Sebuah uraian yang layak disimak tentang pembunuhan dikemukakan filsuf Erich Fromm (1900-1980). Dalam tulisannya , Creators and Destroyers (1964), Fromm mengemukakan dua definisi yang bersifat oposisional untuk melihat bagaimana manusia menyikapi kehidupan.

Pertama, biofilia yang berarti ”mencintai kehidupan”. Inilah orientasi normal yang ada di antara orang-orang yang waras. Biofilia tidak dibentuk oleh sifat yang tunggal, tetapi merepresentasikan orientasi total, sebuah keseluruhan cara berada manusia. Biofilia dimanifestasikan oleh proses-proses kebertubuhan seseorang, baik dalam emosi, pikiran, maupun gesturnya. Pendekatan biofilia terhadap kehidupan adalah fungsional ketimbang mekanis. Hal itu dapat dilihat pada sikap etisnya. Baik adalah semua yang terarah bagi kehidupan, jahat ialah semua yang mengabdi bagi kematian.

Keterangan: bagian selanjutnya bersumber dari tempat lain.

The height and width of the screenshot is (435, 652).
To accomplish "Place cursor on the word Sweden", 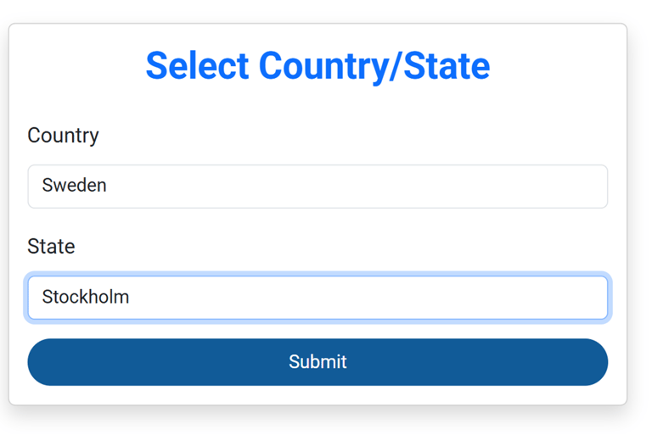I will click(75, 186).
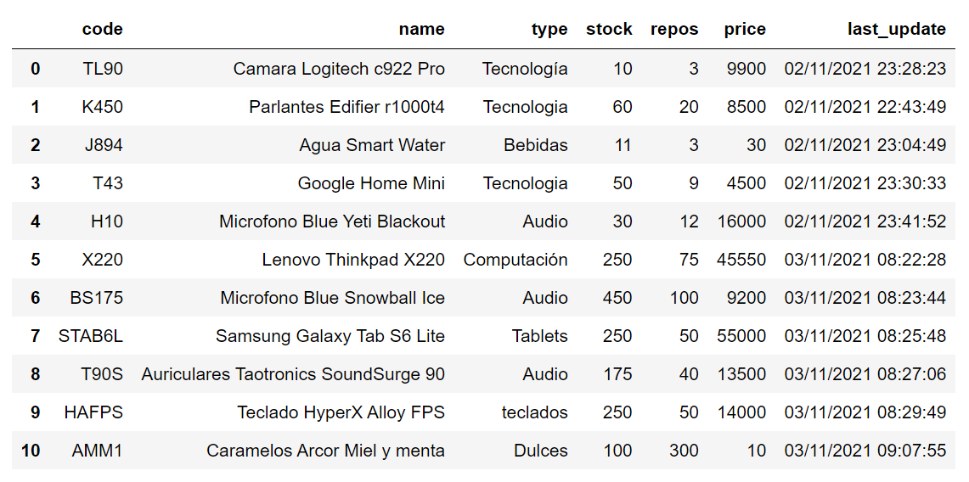Click the 'price' column header
Image resolution: width=969 pixels, height=482 pixels.
click(x=745, y=29)
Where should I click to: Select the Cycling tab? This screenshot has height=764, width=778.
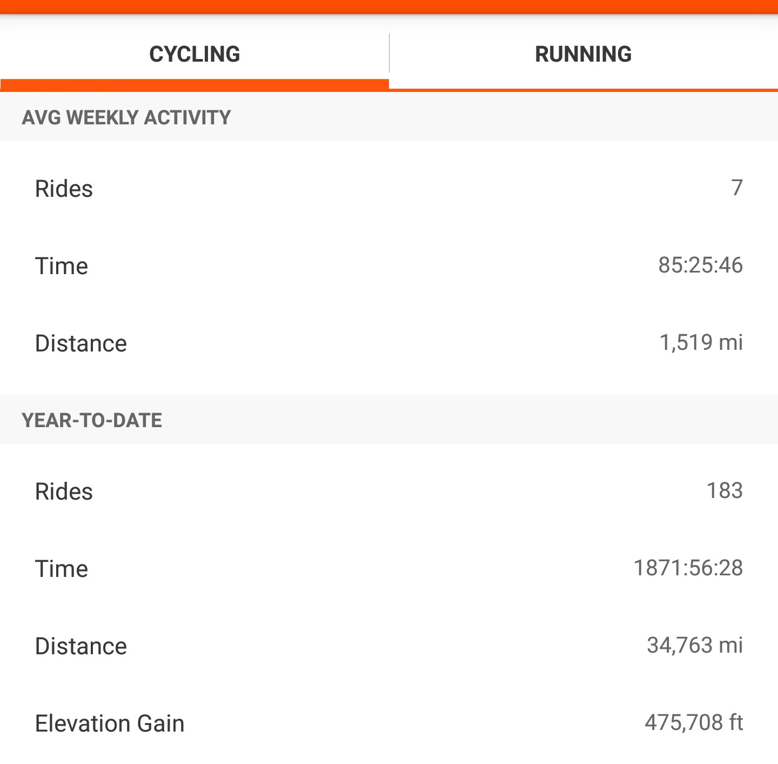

Kedua, nekrofilia yang bermakna ”mencintai kematian”. Siapakah orang yang bercorak nekrofilik, tanya Fromm. Dia adalah orang yang terpesona oleh semua yang bukan kehidupan, yakni kematian, jenazah, kerusakan, dan kekotoran. Orang yang dikuasai nekrofilia amat suka berbicara tentang kesakitan, pemakaman, dan kematian. Tipe manusia pengidap nekrofilia itu dapat dilihat dalam figur Adolf Hitler. Dia dingin, kulit tubuhnya menampakkan kematian, ekspresi wajahnya memunculkan aroma tidak sedap.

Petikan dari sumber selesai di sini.